## YOUR TASK:
Make an exact copy of the entries below with the pictures removed.

## PROVIDED INFORMATION:
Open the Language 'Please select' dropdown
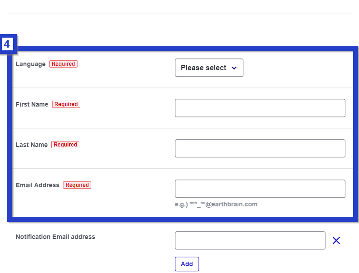359x273 pixels. tap(209, 68)
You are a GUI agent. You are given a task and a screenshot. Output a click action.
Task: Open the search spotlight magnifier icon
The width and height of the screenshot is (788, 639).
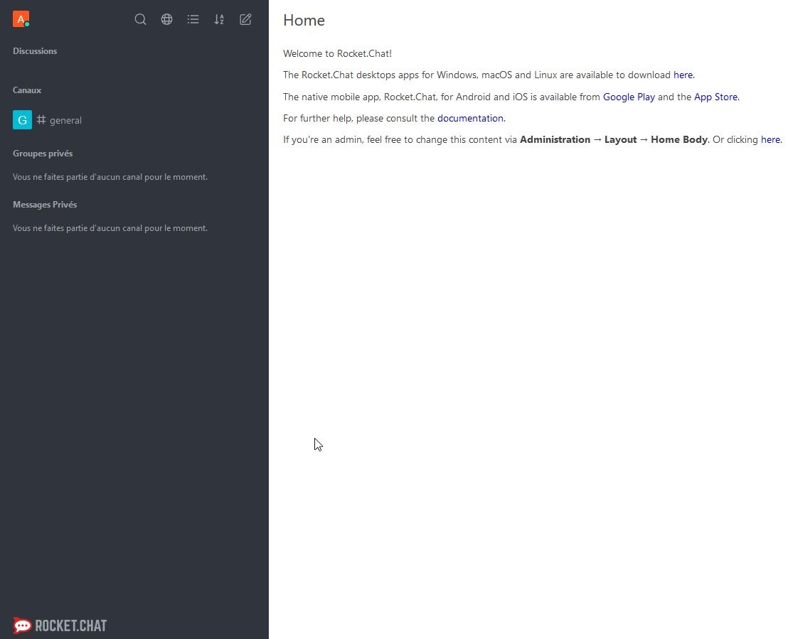tap(140, 20)
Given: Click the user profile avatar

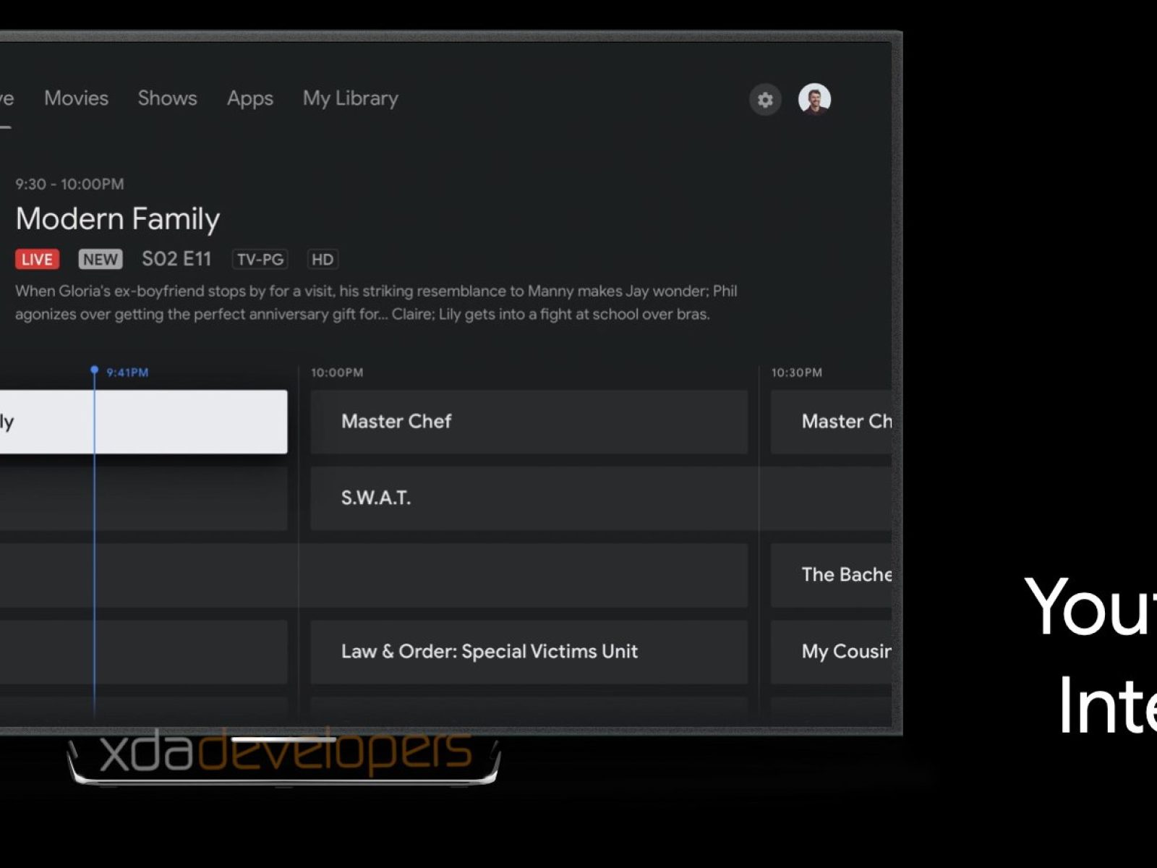Looking at the screenshot, I should point(814,99).
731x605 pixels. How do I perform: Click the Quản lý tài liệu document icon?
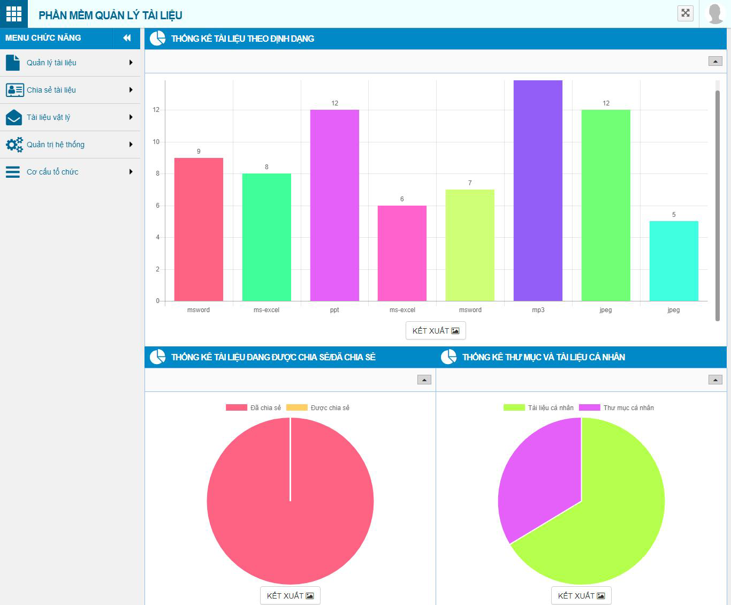click(13, 63)
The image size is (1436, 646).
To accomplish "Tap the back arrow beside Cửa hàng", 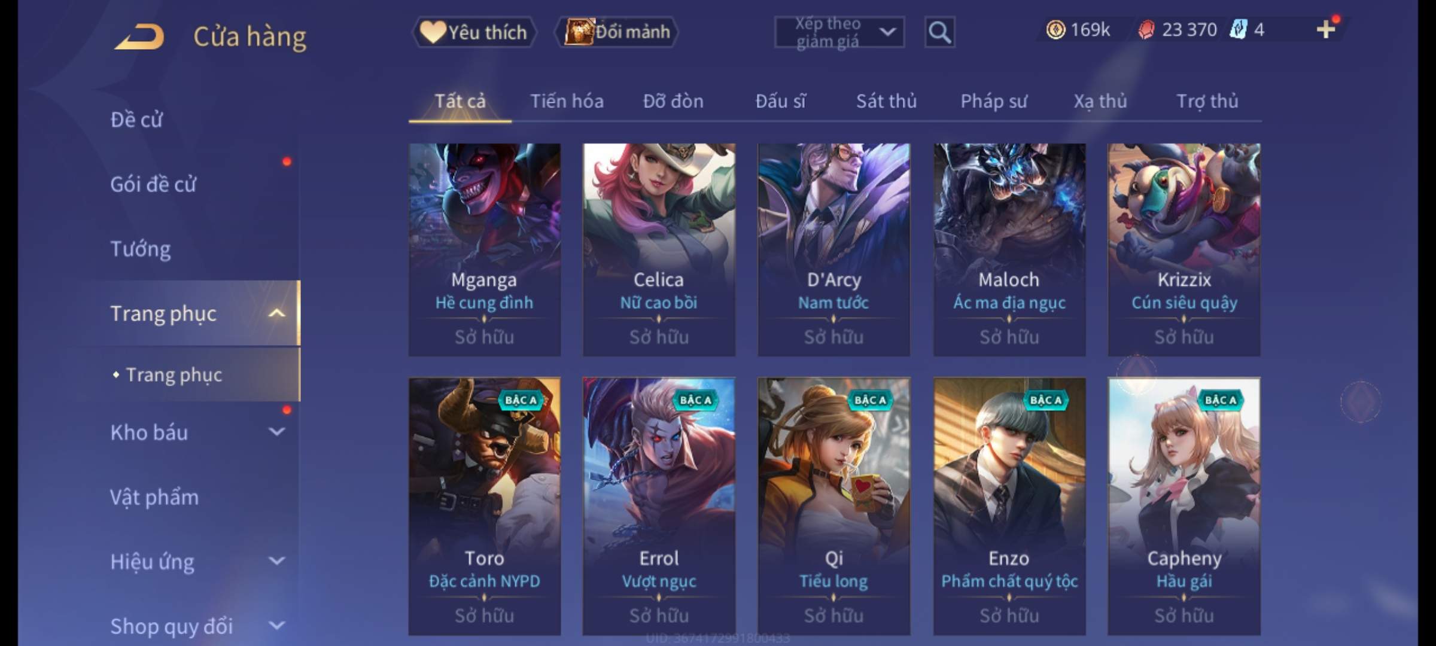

## YOUR RESPONSE:
Open the Language 'Please select' dropdown
359x273 pixels. tap(209, 68)
You are a GUI agent. You are given a task and a screenshot. Output a click action.
Task: Open the search spotlight magnifier icon
The width and height of the screenshot is (788, 639).
tap(140, 20)
Given: Click the user profile avatar

Looking at the screenshot, I should point(814,99).
731x605 pixels. How do I perform: Click the Quản lý tài liệu document icon?
click(13, 63)
The image size is (1436, 646).
To accomplish "Tap the back arrow beside Cửa hàng", 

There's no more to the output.